Listing of locating words and elements:
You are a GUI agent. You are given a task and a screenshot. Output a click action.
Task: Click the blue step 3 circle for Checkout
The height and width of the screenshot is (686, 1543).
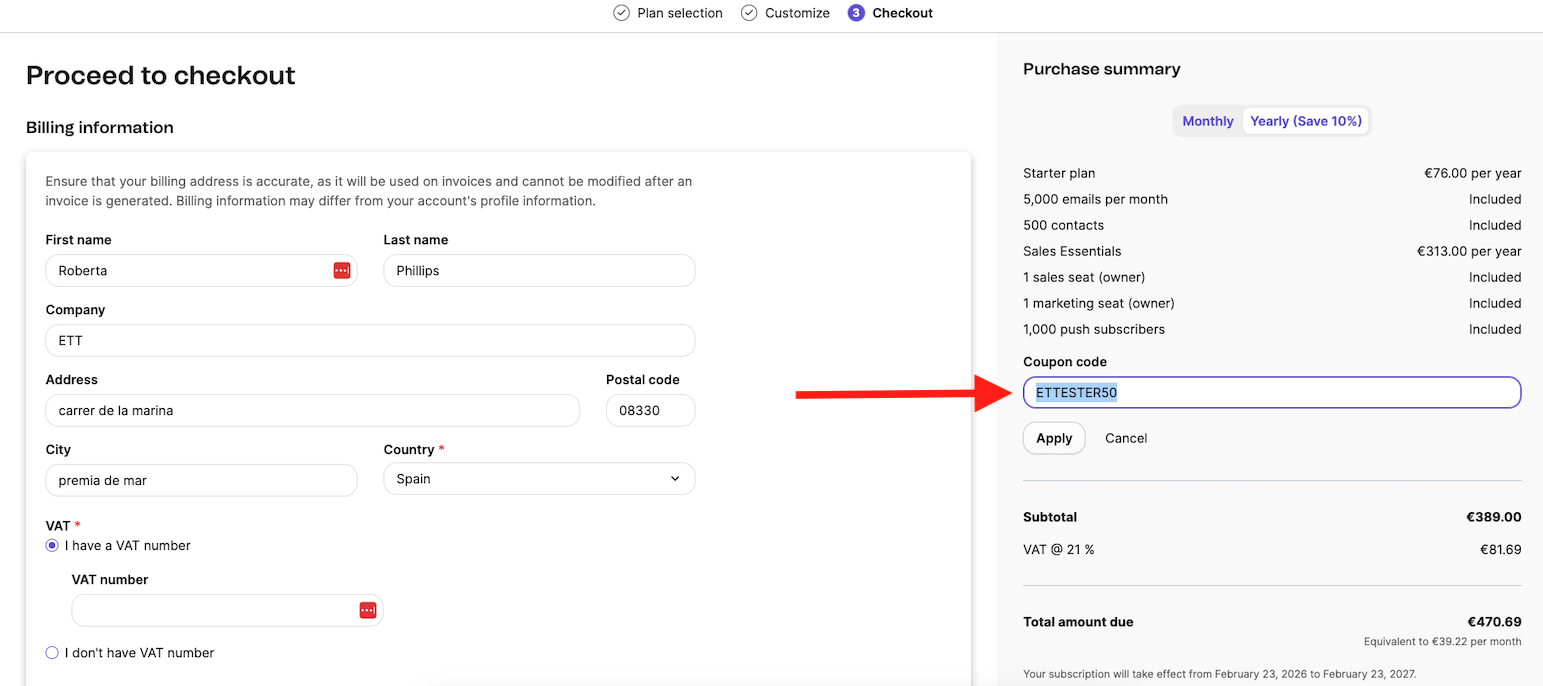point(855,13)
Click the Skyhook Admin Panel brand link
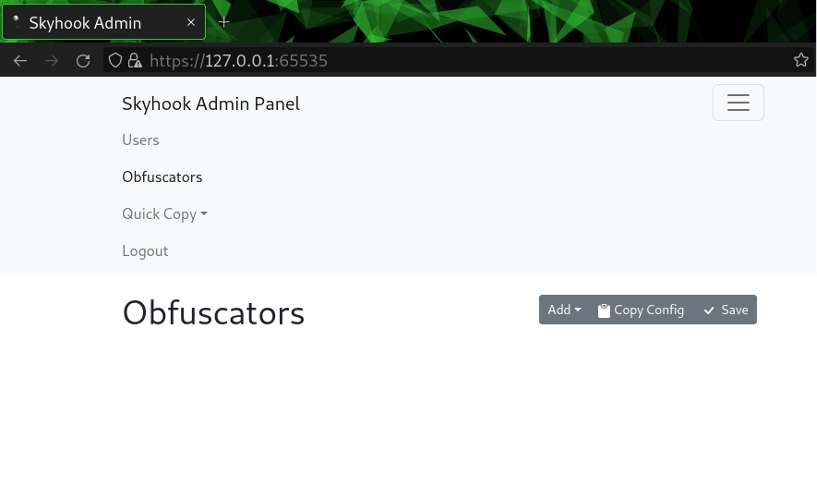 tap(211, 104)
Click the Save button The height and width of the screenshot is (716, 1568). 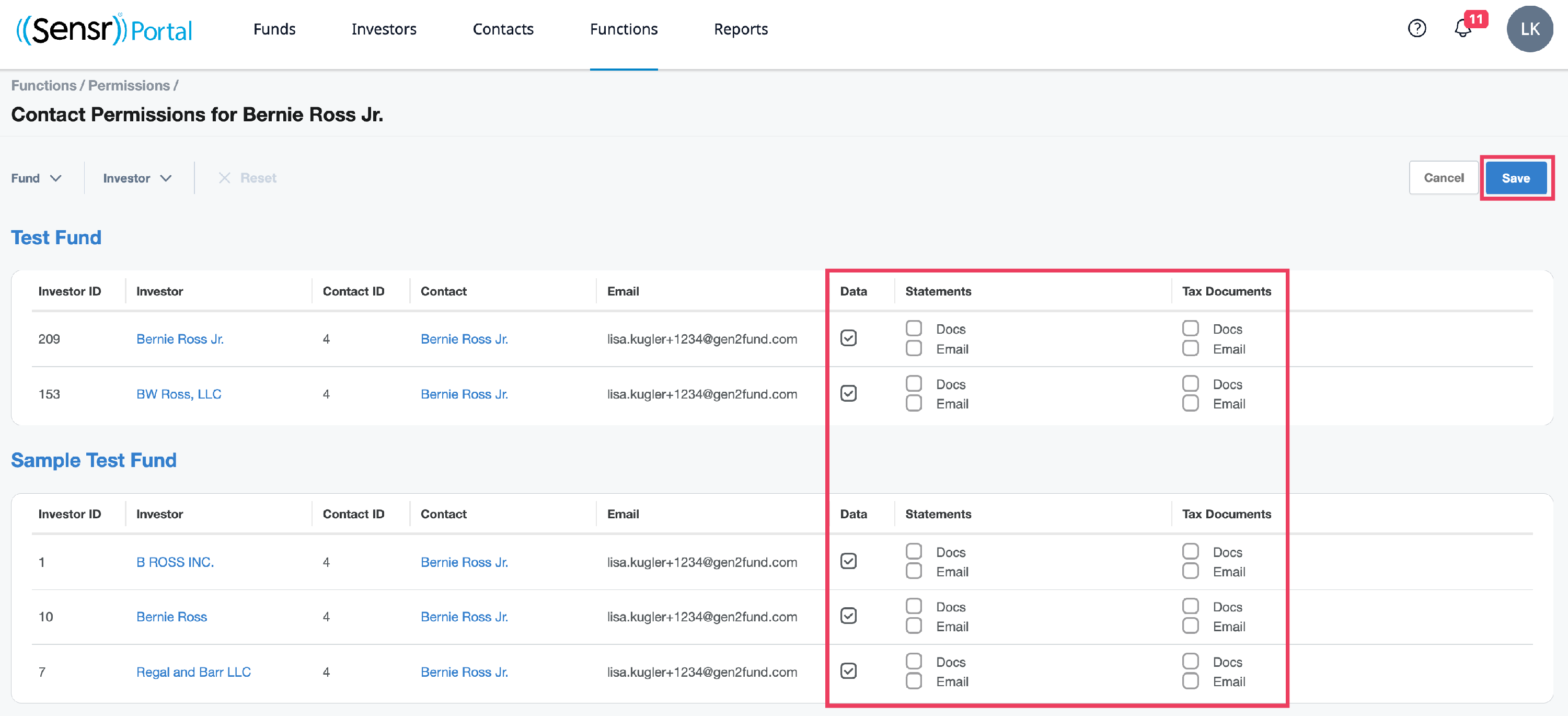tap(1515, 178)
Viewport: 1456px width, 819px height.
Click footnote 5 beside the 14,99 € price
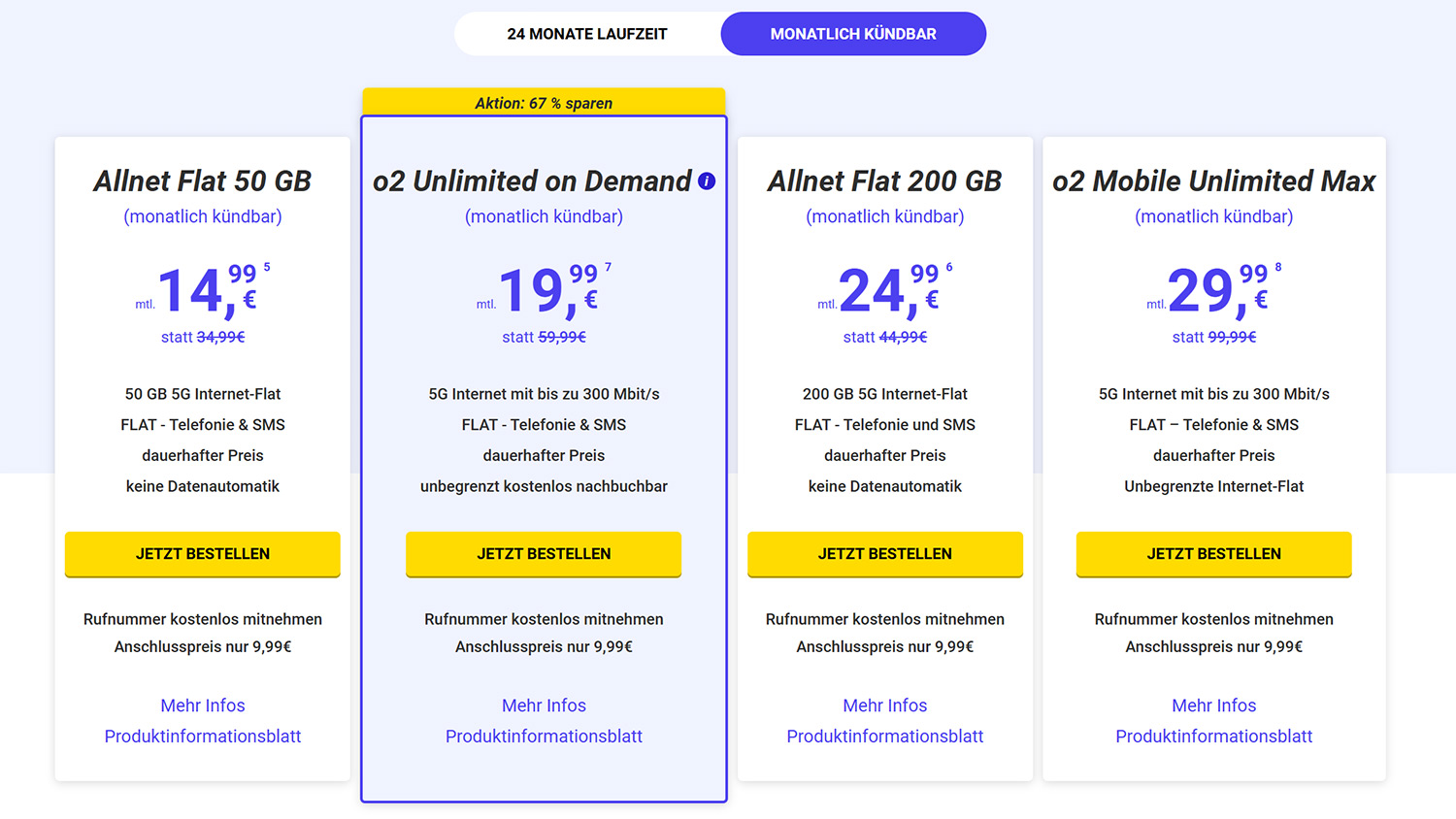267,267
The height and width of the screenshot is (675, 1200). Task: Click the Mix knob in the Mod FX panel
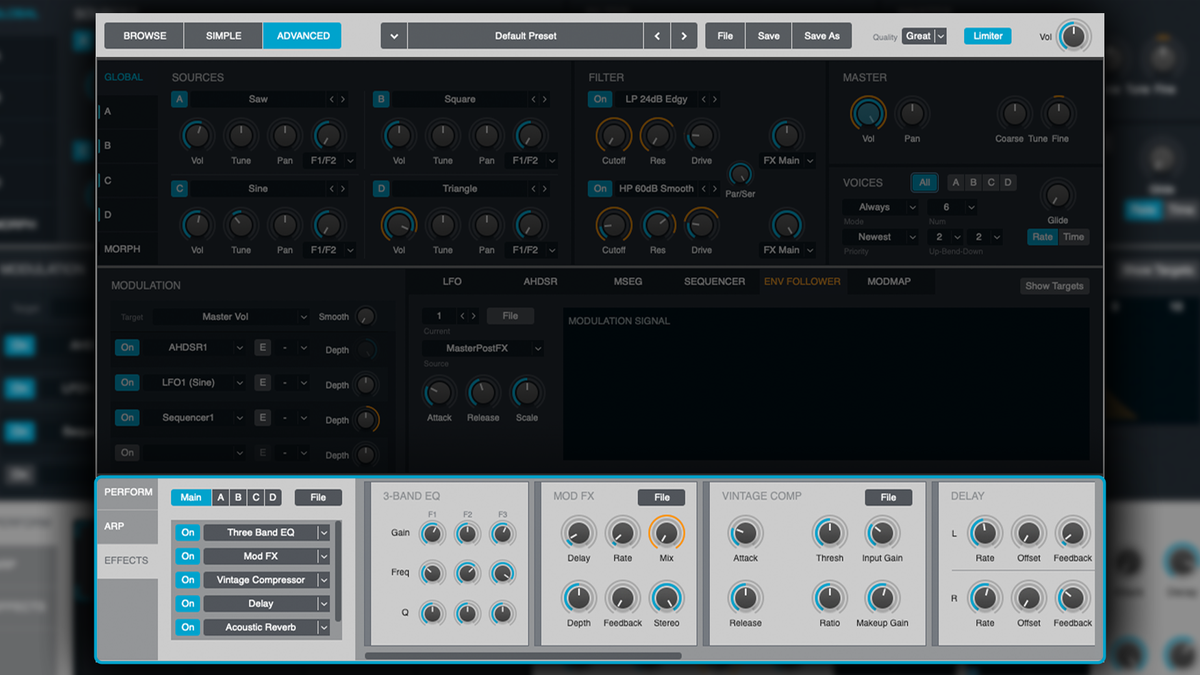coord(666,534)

Aim of the exercise ▸ Can you format the listing as a Markdown table with the columns Row and Line, from the line with "The height and width of the screenshot is (675, 1200)." through the end of the listing, skipping blank lines and leaving the pictures out?

Answer to this task ▸
| Row | Line |
|---|---|
| 1 | The height and width of the screenshot is (675, 1200). Task: Click the Mix knob in the Mod FX panel |
| 2 | coord(666,534) |